> **Exercise**
Below are some entries. Transcribe the lines from the one holding "Viewport: 853px width, 453px height." to the one holding "The width and", inclusive, but not the pictures among them.

> **Data for analysis**
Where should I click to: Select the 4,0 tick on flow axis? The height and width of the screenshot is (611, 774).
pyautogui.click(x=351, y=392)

---

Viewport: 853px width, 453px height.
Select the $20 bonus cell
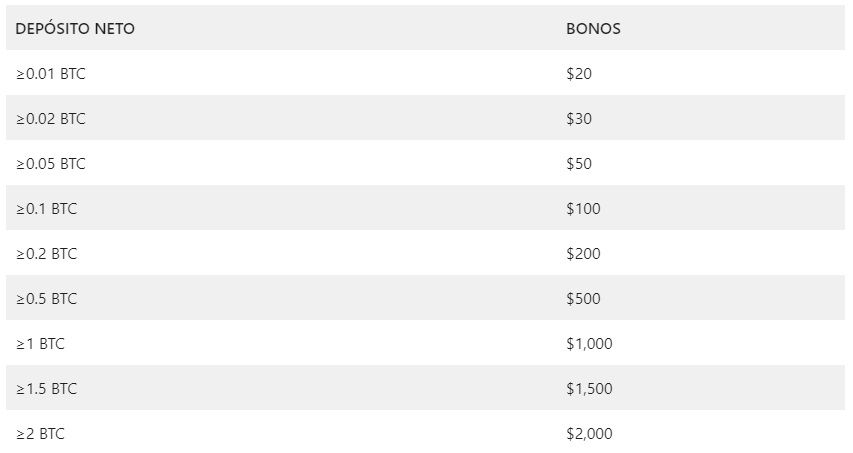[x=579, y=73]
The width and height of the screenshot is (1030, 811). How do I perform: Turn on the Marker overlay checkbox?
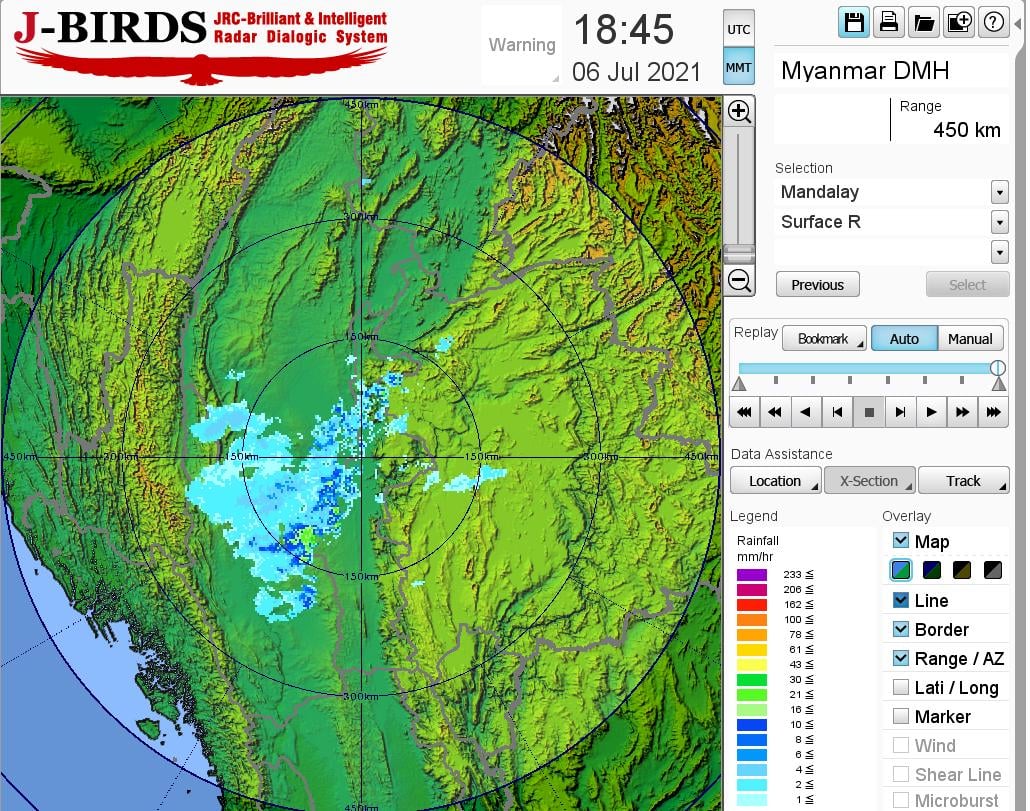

> **Problem solution**
Viewport: 853px width, 453px height.
Select the $20 bonus cell
[x=579, y=73]
The width and height of the screenshot is (1030, 811). How do I perform: Turn on the Marker overlay checkbox?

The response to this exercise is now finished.